Your goal:
All entries given below are to be returned word for word.

Given records:
==========

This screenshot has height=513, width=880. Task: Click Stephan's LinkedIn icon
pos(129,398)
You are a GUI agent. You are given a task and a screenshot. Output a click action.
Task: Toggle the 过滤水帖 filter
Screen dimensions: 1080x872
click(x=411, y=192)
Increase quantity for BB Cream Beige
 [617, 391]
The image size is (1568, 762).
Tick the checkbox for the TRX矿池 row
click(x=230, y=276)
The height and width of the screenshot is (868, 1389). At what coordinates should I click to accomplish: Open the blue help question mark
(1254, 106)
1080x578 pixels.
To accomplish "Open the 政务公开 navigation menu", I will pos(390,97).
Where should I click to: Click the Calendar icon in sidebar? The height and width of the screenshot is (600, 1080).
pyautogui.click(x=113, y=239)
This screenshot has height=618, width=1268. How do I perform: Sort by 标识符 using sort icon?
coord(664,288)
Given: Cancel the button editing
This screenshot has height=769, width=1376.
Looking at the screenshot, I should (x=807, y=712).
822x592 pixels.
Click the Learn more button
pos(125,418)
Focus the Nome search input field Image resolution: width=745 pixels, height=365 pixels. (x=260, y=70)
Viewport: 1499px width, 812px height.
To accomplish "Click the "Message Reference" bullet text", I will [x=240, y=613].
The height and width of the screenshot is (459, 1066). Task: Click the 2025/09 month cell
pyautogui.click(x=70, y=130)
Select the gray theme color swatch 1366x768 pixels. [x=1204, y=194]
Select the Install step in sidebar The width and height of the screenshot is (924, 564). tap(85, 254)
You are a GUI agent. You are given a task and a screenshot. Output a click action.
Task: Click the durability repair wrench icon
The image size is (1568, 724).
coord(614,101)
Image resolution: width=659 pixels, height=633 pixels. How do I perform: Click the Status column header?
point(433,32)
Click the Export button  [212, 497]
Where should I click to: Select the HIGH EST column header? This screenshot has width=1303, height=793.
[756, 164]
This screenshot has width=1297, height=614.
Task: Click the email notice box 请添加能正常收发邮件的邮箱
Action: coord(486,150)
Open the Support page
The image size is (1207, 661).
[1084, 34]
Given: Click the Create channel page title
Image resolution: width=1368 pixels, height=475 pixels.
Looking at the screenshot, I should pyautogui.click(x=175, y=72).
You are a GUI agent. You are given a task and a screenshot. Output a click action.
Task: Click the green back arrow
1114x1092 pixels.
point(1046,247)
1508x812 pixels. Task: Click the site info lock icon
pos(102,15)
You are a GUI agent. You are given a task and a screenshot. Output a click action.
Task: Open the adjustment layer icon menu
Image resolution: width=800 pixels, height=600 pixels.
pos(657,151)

==========

Completed exercise:
This screenshot has height=513, width=880. Task: Click Stephan's LinkedIn icon
pos(129,398)
You are a GUI agent. You are given a task and a screenshot. Output a click action.
Task: Toggle the 过滤水帖 filter
Screen dimensions: 1080x872
click(x=411, y=192)
Increase quantity for BB Cream Beige
 [617, 391]
The image size is (1568, 762).
Tick the checkbox for the TRX矿池 row
click(x=230, y=276)
The height and width of the screenshot is (868, 1389). At what coordinates should I click to accomplish: Open the blue help question mark
(1254, 106)
1080x578 pixels.
To accomplish "Open the 政务公开 navigation menu", I will pos(390,97).
Where should I click to: Click the Calendar icon in sidebar? The height and width of the screenshot is (600, 1080).
pyautogui.click(x=113, y=239)
This screenshot has height=618, width=1268. How do I perform: Sort by 标识符 using sort icon?
coord(664,288)
Given: Cancel the button editing
This screenshot has height=769, width=1376.
Looking at the screenshot, I should (x=807, y=712).
822x592 pixels.
Click the Learn more button
pos(125,418)
Focus the Nome search input field Image resolution: width=745 pixels, height=365 pixels. (x=260, y=70)
Viewport: 1499px width, 812px height.
To accomplish "Click the "Message Reference" bullet text", I will [x=240, y=613].
The height and width of the screenshot is (459, 1066). Task: Click the 2025/09 month cell
pyautogui.click(x=70, y=130)
Select the gray theme color swatch 1366x768 pixels. [x=1204, y=194]
Select the Install step in sidebar The width and height of the screenshot is (924, 564). tap(85, 254)
You are a GUI agent. You are given a task and a screenshot. Output a click action.
Task: Click the durability repair wrench icon
The image size is (1568, 724).
coord(614,101)
Image resolution: width=659 pixels, height=633 pixels. How do I perform: Click the Status column header?
point(433,32)
Click the Export button  [212, 497]
Where should I click to: Select the HIGH EST column header? This screenshot has width=1303, height=793.
[756, 164]
This screenshot has width=1297, height=614.
Task: Click the email notice box 请添加能正常收发邮件的邮箱
Action: coord(486,150)
Open the Support page
The image size is (1207, 661).
[1084, 34]
Given: Click the Create channel page title
Image resolution: width=1368 pixels, height=475 pixels.
Looking at the screenshot, I should pyautogui.click(x=175, y=72).
You are a GUI agent. You are given a task and a screenshot. Output a click action.
Task: Click the green back arrow
1114x1092 pixels.
point(1046,247)
1508x812 pixels. Task: Click the site info lock icon
pos(102,15)
You are a GUI agent. You are given a task and a screenshot. Output a click action.
Task: Open the adjustment layer icon menu
Image resolution: width=800 pixels, height=600 pixels.
pos(657,151)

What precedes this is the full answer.